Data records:

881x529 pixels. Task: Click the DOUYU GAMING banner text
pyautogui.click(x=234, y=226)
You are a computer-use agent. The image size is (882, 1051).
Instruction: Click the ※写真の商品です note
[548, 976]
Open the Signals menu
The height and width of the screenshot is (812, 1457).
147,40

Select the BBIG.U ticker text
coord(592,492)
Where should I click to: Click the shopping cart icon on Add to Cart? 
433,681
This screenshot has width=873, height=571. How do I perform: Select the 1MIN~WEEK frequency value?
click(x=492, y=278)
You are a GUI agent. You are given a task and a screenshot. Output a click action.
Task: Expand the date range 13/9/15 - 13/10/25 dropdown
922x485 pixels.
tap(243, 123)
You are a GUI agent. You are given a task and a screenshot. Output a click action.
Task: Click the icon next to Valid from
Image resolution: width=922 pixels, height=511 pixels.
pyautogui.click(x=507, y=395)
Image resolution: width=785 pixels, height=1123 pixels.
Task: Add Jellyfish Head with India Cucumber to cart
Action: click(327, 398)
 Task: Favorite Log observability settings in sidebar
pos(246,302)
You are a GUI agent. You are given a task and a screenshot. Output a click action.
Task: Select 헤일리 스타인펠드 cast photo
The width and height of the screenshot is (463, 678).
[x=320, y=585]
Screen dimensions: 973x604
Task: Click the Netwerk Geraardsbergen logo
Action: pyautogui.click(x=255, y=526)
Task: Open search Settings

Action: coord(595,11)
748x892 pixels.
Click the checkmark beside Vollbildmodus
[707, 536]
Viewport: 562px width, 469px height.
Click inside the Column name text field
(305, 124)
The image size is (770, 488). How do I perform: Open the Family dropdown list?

PROBLEM REQUIREMENTS:
Print all records shown above, word for word.

TASK RESULT:
881x529 pixels. Task: Click the DOUYU GAMING banner text
pyautogui.click(x=234, y=226)
You are a computer-use agent. The image size is (882, 1051).
Instruction: Click the ※写真の商品です note
[548, 976]
Open the Signals menu
The height and width of the screenshot is (812, 1457).
147,40

Select the BBIG.U ticker text
coord(592,492)
Where should I click to: Click the shopping cart icon on Add to Cart? 
433,681
This screenshot has width=873, height=571. How do I perform: Select the 1MIN~WEEK frequency value?
click(x=492, y=278)
You are a GUI agent. You are given a task and a screenshot. Output a click action.
Task: Expand the date range 13/9/15 - 13/10/25 dropdown
922x485 pixels.
tap(243, 123)
You are a GUI agent. You are given a task and a screenshot. Output a click action.
Task: Click the icon next to Valid from
Image resolution: width=922 pixels, height=511 pixels.
pyautogui.click(x=507, y=395)
Image resolution: width=785 pixels, height=1123 pixels.
Task: Add Jellyfish Head with India Cucumber to cart
Action: click(327, 398)
 Task: Favorite Log observability settings in sidebar
pos(246,302)
You are a GUI agent. You are given a task and a screenshot. Output a click action.
Task: Select 헤일리 스타인펠드 cast photo
The width and height of the screenshot is (463, 678).
[x=320, y=585]
Screen dimensions: 973x604
Task: Click the Netwerk Geraardsbergen logo
Action: pyautogui.click(x=255, y=526)
Task: Open search Settings

Action: coord(595,11)
748x892 pixels.
Click the checkmark beside Vollbildmodus
[707, 536]
Viewport: 562px width, 469px height.
Click inside the Column name text field
(305, 124)
The image size is (770, 488). How do I perform: Open the Family dropdown list?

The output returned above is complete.